▶ **Task to carry out**
What is needed here is every line of the records that includes "agent".

▶ **The data**
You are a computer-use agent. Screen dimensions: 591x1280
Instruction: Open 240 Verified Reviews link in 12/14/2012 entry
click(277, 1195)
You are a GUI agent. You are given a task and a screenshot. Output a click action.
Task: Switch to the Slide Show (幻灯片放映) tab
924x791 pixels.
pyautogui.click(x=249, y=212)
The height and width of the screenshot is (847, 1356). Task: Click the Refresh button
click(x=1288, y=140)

---

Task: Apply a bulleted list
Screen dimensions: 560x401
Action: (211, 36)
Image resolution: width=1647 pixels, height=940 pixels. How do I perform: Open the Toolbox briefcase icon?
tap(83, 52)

▶ **Response to this task**
You are a computer-use agent. Screen dimensions: 591x1280
You are a GUI agent. You are given a task and a screenshot. Output a click action.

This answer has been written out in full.